Türk Devletleri Teşkilatı (TDT) Devlet Başkanları Konseyi, 11’inci Zirvesi, Kırgızistan’ın başkenti Bişkek‘te başlamış bulunmaktadır. Zirve, Kırgızistan Cumhurbaşkanı Sadır Caparov‘un ev sahipliğinde gerçekleştiriliyor. TDT’nin bu toplantısının ana teması “Türk Dünyasının Güçlendirilmesi: Ekonomik Entegrasyon, Sürdürülebilir Kalkınma, Dijital Gelecek ve Herkes İçin Güvenlik” olarak belirlenmiştir. Zirveye katılan liderler, Cumhurbaşkanlığı Sarayı‘na geldi.
Cumhurbaşkanı Recep Tayyip Erdoğan, Cumhurbaşkanlığı Sarayı’na gelişinde, Caparov tarafından karşılandı. Zirvenin açılışında bir konuşma gerçekleştiren Erdoğan, Türk Dünyası’nın geleceği hakkında önemli ifadelerde bulundu.
“TÜRK DÜNYASI İÇİN ORTAK GELECEK İNŞA EDİYORUZ”
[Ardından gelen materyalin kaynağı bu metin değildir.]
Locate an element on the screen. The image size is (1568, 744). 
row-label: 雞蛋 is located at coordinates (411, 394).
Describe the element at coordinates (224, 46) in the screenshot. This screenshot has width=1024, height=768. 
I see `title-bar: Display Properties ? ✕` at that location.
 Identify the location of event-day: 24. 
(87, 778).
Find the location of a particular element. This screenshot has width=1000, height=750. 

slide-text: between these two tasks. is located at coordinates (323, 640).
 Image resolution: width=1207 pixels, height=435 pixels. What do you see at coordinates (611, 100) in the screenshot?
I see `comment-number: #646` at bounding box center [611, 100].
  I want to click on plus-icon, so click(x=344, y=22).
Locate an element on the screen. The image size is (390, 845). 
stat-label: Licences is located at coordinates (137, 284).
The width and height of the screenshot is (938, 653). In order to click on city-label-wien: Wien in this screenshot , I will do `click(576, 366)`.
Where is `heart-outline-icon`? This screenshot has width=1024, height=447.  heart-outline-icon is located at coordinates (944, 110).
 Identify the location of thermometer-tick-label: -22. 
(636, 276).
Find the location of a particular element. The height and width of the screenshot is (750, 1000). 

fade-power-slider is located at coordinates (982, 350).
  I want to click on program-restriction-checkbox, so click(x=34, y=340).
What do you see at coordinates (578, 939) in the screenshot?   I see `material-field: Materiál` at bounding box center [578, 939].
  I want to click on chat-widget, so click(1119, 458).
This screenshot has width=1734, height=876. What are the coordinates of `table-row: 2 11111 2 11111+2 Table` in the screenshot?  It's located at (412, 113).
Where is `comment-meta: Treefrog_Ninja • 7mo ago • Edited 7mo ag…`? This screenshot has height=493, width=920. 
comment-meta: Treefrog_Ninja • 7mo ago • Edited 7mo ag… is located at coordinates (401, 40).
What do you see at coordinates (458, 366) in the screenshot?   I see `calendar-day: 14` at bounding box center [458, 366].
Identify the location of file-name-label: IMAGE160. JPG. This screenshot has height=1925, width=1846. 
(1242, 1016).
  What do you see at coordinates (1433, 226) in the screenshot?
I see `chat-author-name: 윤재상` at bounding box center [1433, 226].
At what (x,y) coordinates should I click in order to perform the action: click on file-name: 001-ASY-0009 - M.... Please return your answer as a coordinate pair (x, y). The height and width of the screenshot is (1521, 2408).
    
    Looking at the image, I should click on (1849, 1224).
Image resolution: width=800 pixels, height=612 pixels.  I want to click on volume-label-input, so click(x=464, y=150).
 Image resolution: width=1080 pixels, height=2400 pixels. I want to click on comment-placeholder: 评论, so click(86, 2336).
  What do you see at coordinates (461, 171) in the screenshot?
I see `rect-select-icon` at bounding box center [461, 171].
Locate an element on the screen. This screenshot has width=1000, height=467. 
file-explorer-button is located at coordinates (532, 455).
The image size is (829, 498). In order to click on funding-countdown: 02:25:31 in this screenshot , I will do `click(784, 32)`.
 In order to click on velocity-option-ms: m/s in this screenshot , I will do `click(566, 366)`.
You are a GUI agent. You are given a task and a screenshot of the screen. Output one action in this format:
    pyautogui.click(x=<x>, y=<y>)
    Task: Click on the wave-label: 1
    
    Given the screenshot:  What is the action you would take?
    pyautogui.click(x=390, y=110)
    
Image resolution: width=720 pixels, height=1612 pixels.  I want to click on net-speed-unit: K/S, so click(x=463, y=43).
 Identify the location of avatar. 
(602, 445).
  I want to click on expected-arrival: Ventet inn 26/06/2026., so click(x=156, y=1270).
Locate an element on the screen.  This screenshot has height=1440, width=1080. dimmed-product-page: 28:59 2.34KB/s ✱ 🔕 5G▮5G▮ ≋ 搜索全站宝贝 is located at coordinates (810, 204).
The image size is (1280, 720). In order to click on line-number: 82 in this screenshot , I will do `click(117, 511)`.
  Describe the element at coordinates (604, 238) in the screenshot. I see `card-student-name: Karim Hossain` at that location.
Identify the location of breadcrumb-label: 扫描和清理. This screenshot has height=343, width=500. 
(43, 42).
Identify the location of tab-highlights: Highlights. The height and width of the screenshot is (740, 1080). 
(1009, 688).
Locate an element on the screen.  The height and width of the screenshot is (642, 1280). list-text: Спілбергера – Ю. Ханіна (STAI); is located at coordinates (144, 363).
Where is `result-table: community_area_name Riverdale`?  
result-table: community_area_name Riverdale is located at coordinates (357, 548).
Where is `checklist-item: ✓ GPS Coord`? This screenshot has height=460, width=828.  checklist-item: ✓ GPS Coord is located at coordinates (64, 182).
Erdoğan, konuşmasında Türk Devletleri Teşkilatı’nın Avrasya coğrafyasındaki rolüne dikkat çekerek, “Teşkilatımız, Avrasya coğrafyasında ve ötesinde istikrar ve refah iklimini güçlendiren bir platform haline gelmiştir.” dedi. Bu sözlerle Türk dünyasının ortak geleceğinin inşasına vurgu yaptı. Ayrıca, uluslararası topluma yönelik sert eleştirilerde bulundu. Özellikle Filistin ve Lübnan’daki durumu ele alarak, “İsrail’in saldırılarına karşı uluslararası toplum kötü bir sınav vermektedir.” ifadesini kullandı. BM Güvenlik Konseyi’nin bu konu üzerine toplanıp herhangi bir karar alamadığına dikkat çekti.
“İSRAİL KAN VE GÖZYAŞINI BÖLGEYE YAYIYOR”
Cumhurbaşkanı Erdoğan, İsrail’in savaşı bölge geneline yayma niyetinin Lübnan ve İran’a yönelik saldırılarla kendini gösterdiğini belirtti. “Türkiye olarak bu vahşeti, bu insanlık dışı katliamları kabul etmiyoruz.” şeklinde bir ifade kullanarak Türkiye’nin duruşunu ortaya koydu. Ayrıca, kalıcı barışın sağlanması adına gereken gayretin gösterilmesi gerektiğini ifade etti. “Türk dünyasının da bu konuda kararlı bir duruş sergilemesi gerektiğini düşünüyorum.” dedi.
UKRAYNA-RUSYA SAVAŞI
Son olarak, Ukrayna’daki savaşın üçüncü yılına girdiğini belirten Erdoğan, savaşın bölgede olumsuz etkilerinin sürdüğünü ifade etti. Her iki tarafın da masada olduğu bir müzakere sürecinin önemine değinerek, kalıcı barışa ulaşılmasının desteklenmesi gerektiğini vurguladı. “Türk devletleri olarak barışın tesisine yönelik diplomatik çabalara destek vermemizin son derece önemli olduğu kanaatindeyim.” dedi.
Genel olarak, zirve uluslararası meselelerin yanı sıra Türk devletlerinin birlik ve beraberlik içinde hareket etmesinin önemini de ortaya koymaktadır. Türk Devletleri Teşkilatı’nın sunduğu platform, katılımcı ülkelerin ortak sorunlarına çözüm arayışları için önemli bir mecra olarak değerlendirilmektedir. Bu zirve, sadece ekonomik ve güvenlik meselelerini değil, aynı zamanda insanlık onurunu koruma çabalarını da içeren bir anlayışla gerçekleştirilmiştir.